◆ Page extract ◆
:::
I feel very hot and as though I can’t sweat, although I’m inside with the air conditioner going full blast. It’s not the laptop that’s heating me up as I have a silica-gel filled cushion thingy on my lap.
I was wondering if there was any solid information on the effect of heat waves on mental health, as mine feels pretty icky when the weather is hot for too long. I definitely feel more down than I was a few days ago and I feel restless and unable to concentrate as well- when I was just starting to get a handle on this problem, too. This vid would probably help me forget the heat wave for a minute or two:
Anyway, into the technical stuff. I consulted good old Wikipedia, which told me that heat causes physical and psychological stress which can affect how well people do their work, plus there is a definite increase in violent crime [Simister, John; Cary Cooper (October 2004). “Thermal stress in the U.S.A.: effects on violence and on employee behaviour”. Stress and Health (International Society for the Investigation of Stress) 21 (1): 3–15.doi:10.1002/smi.1029 ].
Wikipedia also cited a report on South Australia’s hot weather as an international example. Therefore, we are in no doubt that heat waves happen often around here. I wonder why there are no public health efforts to provide cool places for people to shelter- or does everyone rely on shopping centres and public libraries anyway? I know that a special service has started where Red Cross volunteers phone older people who have registered to check if they are OK during heat waves. This seems like a good advance on yesteryear, so perhaps we could have a similar service for people with heat-susceptible mental health problems.
:::
◆ Task prompt ◆
Continue the post on heat waves and mental health from its last sentence.

(Stored data)
:::
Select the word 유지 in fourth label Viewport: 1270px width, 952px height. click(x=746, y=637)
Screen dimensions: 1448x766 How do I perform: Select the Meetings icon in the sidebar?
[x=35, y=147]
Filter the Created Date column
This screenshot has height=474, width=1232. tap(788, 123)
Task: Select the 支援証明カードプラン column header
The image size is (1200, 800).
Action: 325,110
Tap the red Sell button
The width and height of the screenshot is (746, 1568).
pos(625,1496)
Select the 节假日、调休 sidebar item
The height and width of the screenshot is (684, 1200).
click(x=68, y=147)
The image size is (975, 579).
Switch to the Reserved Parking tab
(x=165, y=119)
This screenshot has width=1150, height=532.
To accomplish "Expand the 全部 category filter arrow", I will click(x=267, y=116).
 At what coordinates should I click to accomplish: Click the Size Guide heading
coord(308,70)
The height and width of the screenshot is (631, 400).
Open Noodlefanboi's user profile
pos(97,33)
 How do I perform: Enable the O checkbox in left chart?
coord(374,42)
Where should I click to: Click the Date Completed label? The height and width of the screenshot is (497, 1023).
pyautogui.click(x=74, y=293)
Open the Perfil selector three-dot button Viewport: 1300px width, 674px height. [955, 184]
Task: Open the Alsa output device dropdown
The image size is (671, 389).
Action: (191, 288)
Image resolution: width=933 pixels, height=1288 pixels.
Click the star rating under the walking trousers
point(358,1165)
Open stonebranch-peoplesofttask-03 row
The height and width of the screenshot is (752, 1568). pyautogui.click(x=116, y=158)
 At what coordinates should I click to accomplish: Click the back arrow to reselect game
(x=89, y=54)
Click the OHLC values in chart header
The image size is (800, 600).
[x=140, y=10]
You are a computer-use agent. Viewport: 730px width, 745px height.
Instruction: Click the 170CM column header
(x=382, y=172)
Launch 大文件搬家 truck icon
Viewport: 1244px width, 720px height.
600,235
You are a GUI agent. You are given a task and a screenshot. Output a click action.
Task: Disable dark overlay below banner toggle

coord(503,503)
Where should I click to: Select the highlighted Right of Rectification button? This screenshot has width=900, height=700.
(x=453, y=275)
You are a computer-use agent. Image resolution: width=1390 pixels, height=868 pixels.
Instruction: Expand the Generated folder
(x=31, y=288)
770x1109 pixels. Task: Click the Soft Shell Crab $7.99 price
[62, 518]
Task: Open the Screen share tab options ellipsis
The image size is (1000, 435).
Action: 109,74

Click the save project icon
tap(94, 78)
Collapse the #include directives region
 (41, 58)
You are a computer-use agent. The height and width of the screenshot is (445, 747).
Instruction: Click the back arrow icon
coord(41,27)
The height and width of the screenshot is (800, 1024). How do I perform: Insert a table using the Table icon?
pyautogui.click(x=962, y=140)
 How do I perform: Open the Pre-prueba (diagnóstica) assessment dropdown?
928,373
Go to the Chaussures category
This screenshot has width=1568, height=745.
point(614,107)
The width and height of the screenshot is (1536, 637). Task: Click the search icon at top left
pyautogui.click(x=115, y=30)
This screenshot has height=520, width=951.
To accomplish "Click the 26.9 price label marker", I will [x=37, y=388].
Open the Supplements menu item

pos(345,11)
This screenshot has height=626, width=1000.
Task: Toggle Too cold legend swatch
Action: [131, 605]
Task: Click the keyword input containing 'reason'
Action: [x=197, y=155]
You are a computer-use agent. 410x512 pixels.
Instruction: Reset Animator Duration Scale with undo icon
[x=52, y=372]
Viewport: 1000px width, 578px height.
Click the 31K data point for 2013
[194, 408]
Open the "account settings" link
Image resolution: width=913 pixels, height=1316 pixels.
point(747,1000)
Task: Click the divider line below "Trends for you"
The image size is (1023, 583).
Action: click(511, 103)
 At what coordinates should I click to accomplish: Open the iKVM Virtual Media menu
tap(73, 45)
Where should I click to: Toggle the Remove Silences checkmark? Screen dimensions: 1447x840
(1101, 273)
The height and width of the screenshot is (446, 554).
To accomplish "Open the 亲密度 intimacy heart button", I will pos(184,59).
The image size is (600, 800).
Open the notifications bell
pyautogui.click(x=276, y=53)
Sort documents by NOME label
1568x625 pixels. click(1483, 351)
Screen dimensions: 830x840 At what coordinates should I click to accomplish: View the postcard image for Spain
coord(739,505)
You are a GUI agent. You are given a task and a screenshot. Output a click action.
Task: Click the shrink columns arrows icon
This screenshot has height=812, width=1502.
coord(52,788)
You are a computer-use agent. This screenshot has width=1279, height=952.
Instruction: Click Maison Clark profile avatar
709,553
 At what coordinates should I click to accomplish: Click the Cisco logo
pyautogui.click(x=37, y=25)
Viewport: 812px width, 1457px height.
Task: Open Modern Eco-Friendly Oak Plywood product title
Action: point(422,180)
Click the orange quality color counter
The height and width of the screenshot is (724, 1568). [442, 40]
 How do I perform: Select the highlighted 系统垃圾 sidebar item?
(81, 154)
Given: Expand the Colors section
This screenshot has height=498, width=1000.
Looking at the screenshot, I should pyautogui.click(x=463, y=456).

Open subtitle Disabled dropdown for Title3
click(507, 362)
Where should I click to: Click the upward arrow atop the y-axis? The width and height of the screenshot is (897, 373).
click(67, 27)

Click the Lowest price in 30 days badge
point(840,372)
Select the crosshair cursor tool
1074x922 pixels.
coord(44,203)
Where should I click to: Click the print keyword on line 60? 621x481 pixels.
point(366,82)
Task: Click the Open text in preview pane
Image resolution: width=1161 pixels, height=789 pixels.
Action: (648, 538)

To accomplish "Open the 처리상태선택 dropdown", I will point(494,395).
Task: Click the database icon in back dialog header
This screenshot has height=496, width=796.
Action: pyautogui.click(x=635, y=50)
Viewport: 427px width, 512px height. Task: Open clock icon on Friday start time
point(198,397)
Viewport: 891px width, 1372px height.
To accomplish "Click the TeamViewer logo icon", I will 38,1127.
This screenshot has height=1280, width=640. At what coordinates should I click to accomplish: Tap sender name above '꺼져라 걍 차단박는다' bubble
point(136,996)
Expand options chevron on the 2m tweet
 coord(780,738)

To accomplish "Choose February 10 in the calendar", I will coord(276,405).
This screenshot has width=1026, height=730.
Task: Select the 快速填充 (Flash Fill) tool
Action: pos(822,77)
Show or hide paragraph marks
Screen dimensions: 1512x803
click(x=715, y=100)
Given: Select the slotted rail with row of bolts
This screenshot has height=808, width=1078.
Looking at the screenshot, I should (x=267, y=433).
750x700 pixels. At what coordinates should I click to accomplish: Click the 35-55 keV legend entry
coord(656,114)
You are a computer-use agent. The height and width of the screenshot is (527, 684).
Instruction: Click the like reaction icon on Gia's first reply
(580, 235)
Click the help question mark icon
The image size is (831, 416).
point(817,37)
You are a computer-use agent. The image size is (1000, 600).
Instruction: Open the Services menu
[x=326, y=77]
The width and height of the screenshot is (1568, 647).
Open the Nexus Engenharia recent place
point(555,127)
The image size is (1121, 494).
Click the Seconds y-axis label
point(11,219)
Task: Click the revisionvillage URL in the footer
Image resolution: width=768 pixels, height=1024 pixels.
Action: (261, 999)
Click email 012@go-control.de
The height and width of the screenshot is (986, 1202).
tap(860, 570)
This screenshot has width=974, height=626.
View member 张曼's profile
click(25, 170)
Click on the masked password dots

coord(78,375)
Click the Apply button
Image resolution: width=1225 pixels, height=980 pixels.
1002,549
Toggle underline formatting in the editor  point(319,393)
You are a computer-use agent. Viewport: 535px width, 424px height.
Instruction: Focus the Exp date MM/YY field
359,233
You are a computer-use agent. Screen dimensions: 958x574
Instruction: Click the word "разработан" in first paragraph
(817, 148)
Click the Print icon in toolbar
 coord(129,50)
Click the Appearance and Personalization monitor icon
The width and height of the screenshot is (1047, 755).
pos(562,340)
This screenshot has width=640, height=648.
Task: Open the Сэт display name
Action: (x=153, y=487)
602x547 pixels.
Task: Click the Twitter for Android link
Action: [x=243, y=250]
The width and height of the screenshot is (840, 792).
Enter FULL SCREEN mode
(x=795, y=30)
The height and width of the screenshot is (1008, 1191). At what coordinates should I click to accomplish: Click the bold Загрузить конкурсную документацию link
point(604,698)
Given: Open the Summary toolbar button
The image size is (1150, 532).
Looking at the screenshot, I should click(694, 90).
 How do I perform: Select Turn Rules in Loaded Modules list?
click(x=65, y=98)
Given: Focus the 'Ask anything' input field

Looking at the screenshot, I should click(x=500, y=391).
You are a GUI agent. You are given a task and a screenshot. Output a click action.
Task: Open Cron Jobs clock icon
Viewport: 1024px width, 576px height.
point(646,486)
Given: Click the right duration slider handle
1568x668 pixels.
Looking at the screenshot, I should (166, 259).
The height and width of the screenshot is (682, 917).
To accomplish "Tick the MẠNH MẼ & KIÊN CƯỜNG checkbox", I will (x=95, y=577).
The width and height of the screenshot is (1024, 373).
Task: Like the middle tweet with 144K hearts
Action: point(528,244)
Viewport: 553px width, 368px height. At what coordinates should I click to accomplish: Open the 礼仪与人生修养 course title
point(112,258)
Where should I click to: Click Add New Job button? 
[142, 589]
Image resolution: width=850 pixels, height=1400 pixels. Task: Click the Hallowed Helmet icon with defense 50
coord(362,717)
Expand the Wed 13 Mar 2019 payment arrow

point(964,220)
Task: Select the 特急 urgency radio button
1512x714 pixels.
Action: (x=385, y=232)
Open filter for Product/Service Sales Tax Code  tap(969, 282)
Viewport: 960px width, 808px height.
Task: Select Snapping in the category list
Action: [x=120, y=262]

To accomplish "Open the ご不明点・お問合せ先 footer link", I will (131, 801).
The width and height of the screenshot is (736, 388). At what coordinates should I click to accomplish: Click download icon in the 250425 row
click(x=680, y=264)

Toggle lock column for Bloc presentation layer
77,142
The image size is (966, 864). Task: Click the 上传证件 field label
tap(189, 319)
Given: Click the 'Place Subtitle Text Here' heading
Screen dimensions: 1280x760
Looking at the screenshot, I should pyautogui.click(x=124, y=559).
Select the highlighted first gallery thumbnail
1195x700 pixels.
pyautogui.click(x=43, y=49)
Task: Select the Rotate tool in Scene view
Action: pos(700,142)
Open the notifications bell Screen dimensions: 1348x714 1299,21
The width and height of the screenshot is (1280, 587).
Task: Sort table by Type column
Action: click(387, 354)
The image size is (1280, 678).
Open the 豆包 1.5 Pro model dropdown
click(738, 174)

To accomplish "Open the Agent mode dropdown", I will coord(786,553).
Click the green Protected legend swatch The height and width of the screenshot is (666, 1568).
:::
◆ Task output ◆
It’s well known that older people and those who already suffer physical illness are some of the first admitted to hospital or to die when it’s very hot. In addition I found a local study on increases in mental health problems during heat waves in my home city. I am pleased to see the article was written by people from the public health department at the uni where I’m studying:
The Effect of Heat Waves on Mental Health in a Temperate Australian City.
They found that there were definitely more admissions to hospital for mental health problems (up 7.3%) when the temperature was over 26.7 degrees Celsius. So this would include hot nights as well as days- it’s just disgusting when the temp is over about 22 at night. Mood disorders such as major depression and Bipolar disorder(manic depressive illness) were up 9+ percent compared with cooler periods.
The last 5 days (January 7- 10, 2010) have all been over 35 degrees officially as you can see from this Adelaide weather site: http://www.bom.gov.au/weather/sa/observations/adelaide.shtml. Click around in there if you’re interested.
I wonder why we all hate the (relative) heat so much. I know I have some hateful friends who enjoy it, but the majority can’t wait for it to finish. Most complain about not being able to sleep and a few, like me, complain of feeling quite ill and unable to concentrate. Honestly, if I felt like this and had a sore throat as well I’d scarper to the doctor’s quick smart! For the most part I manage to do a few necessary household things but not all of them, have a shower, get dressed and that’s about it. Everything else seems just insurmountable, just like when my depression is at its worst, although currently I know I’m only a bit that way. Obviously people who live closer to the Equator at sea level are better adapted to this sort of thing, but even there unusually hot spells raise the crime rate. Some people are blaming global warming for the current Australian heat waves and/or climate change. Others are more in favour of natural long term fluctuations in global temperature patterns being responsible for these ghastly hot spells. Whatever the cause, we can’t do much about it in the short term.
So- any ideas on how we can cope? My mind is blank! I’ll just have to try to sit it out and celebrate copiously when the cool change arrives! Come onnnnn!!!